◆ **Problem details**:
Could you please repeat the entries below word for word, with the images left out?
*** Opening of Data shown ***
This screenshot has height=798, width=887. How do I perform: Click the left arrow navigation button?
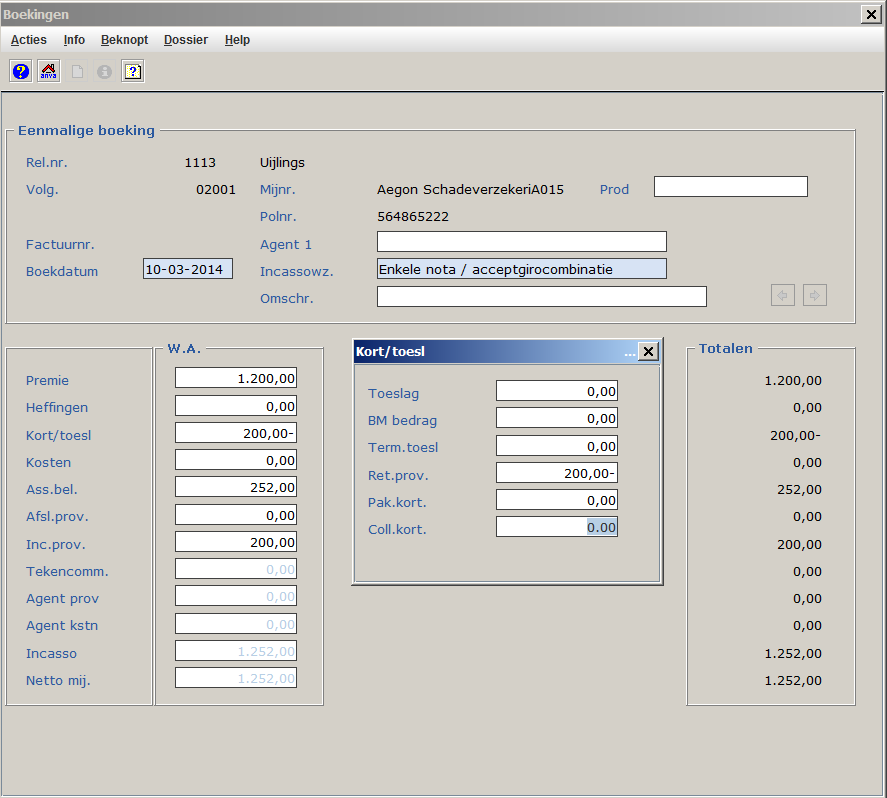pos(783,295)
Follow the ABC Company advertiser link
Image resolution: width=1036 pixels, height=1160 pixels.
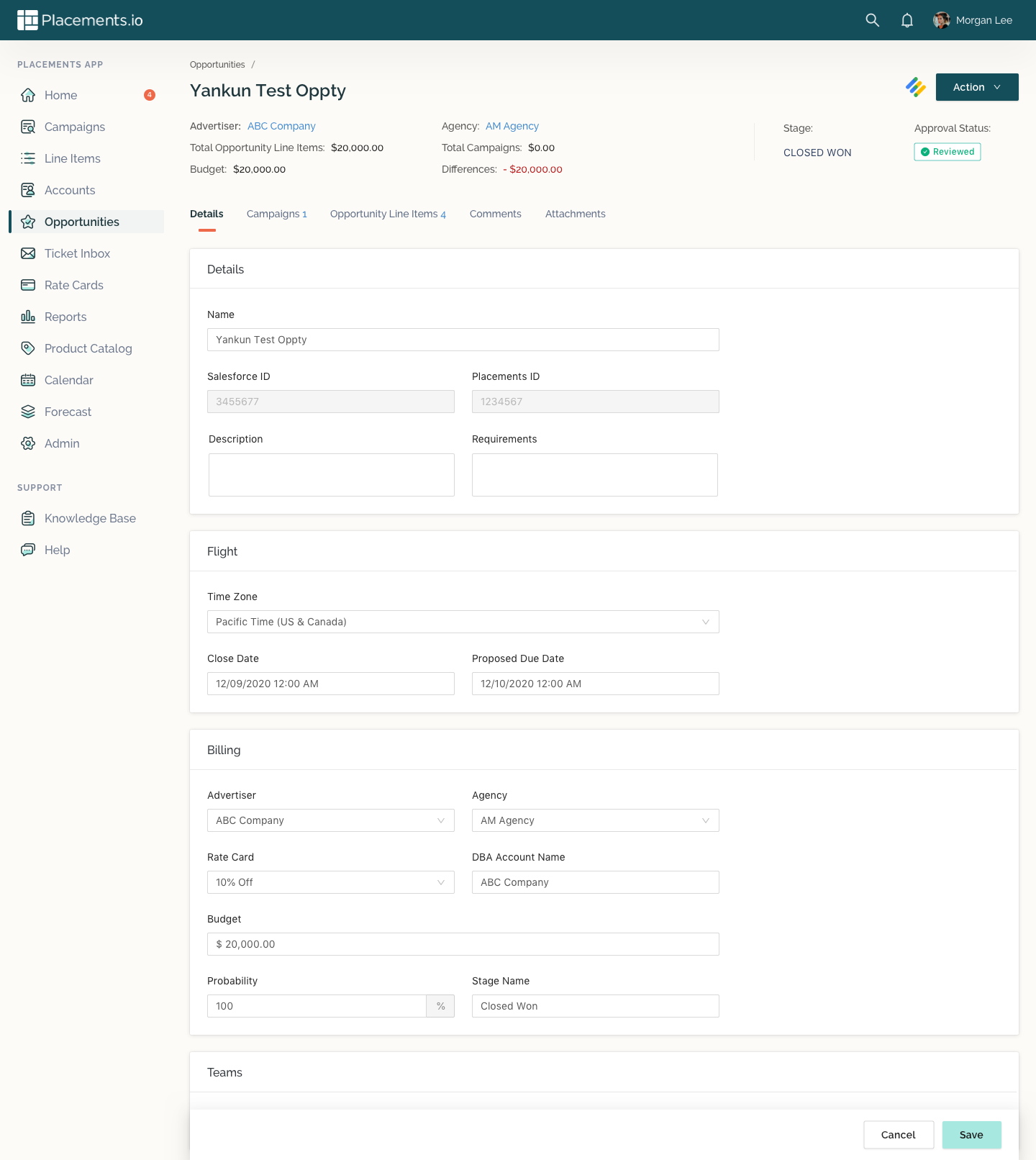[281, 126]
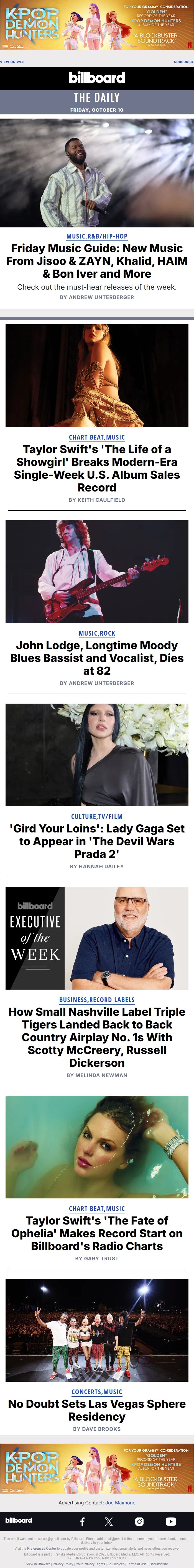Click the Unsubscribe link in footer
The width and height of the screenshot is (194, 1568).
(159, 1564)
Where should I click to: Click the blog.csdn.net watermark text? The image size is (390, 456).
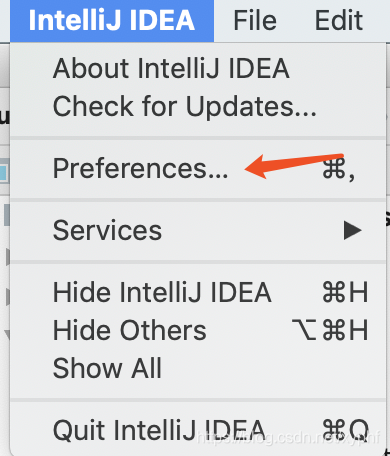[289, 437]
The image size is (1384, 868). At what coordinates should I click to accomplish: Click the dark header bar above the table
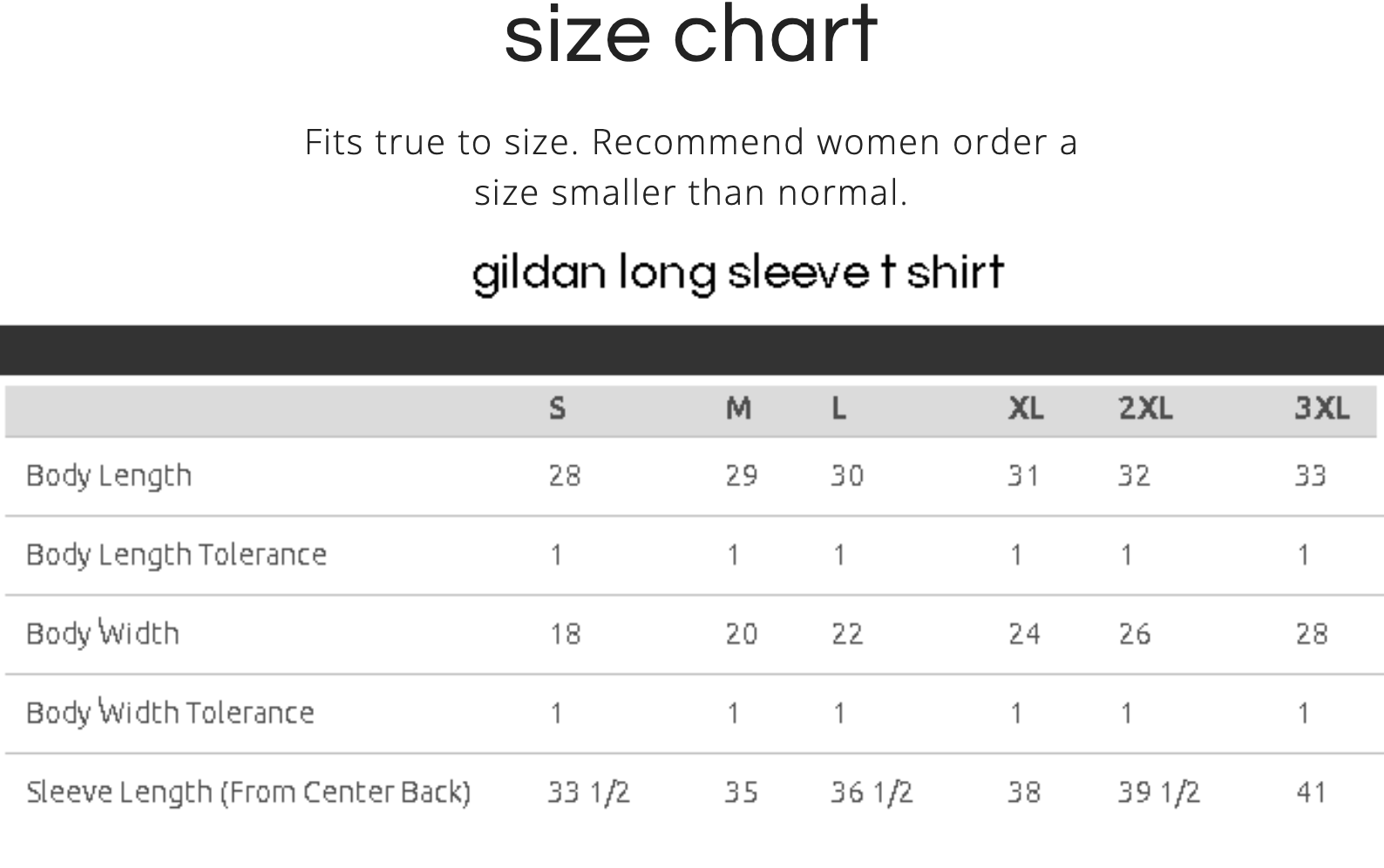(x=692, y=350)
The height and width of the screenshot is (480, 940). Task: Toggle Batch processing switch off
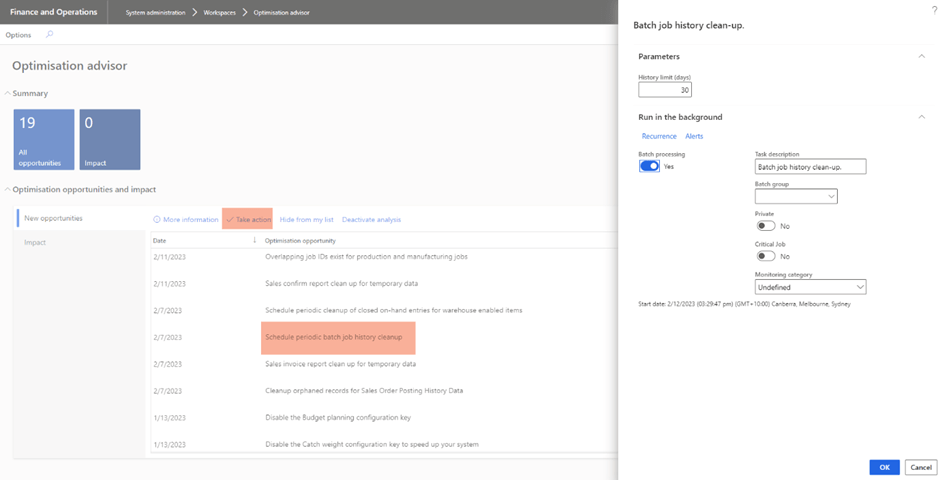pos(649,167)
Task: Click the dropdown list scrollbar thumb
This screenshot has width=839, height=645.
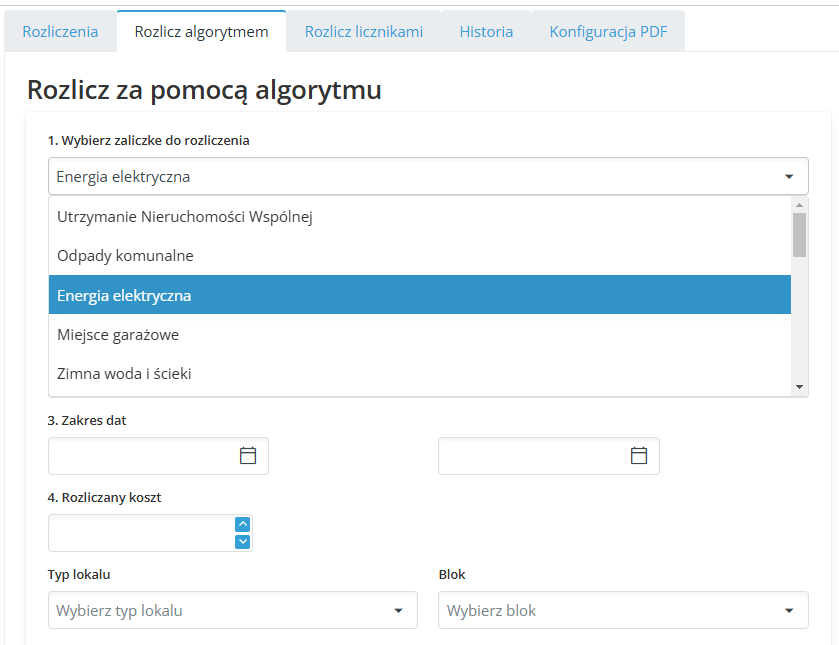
*** Close of Data shown ***
◆ **Response area**:
This screenshot has height=798, width=887. How do I perform: Click the left arrow navigation button?
pos(783,295)
Follow the ABC Company advertiser link
Image resolution: width=1036 pixels, height=1160 pixels.
[281, 126]
Click the Unsubscribe link in footer
The width and height of the screenshot is (194, 1568).
(159, 1564)
Where should I click to: Click the blog.csdn.net watermark text? The image size is (390, 456).
[289, 437]
The image size is (1384, 868). At what coordinates should I click to accomplish: Click the dark header bar above the table
(x=692, y=350)
The height and width of the screenshot is (480, 940). Task: Toggle Batch processing switch off
pos(649,167)
Task: Click the dropdown list scrollbar thumb
This screenshot has width=839, height=645.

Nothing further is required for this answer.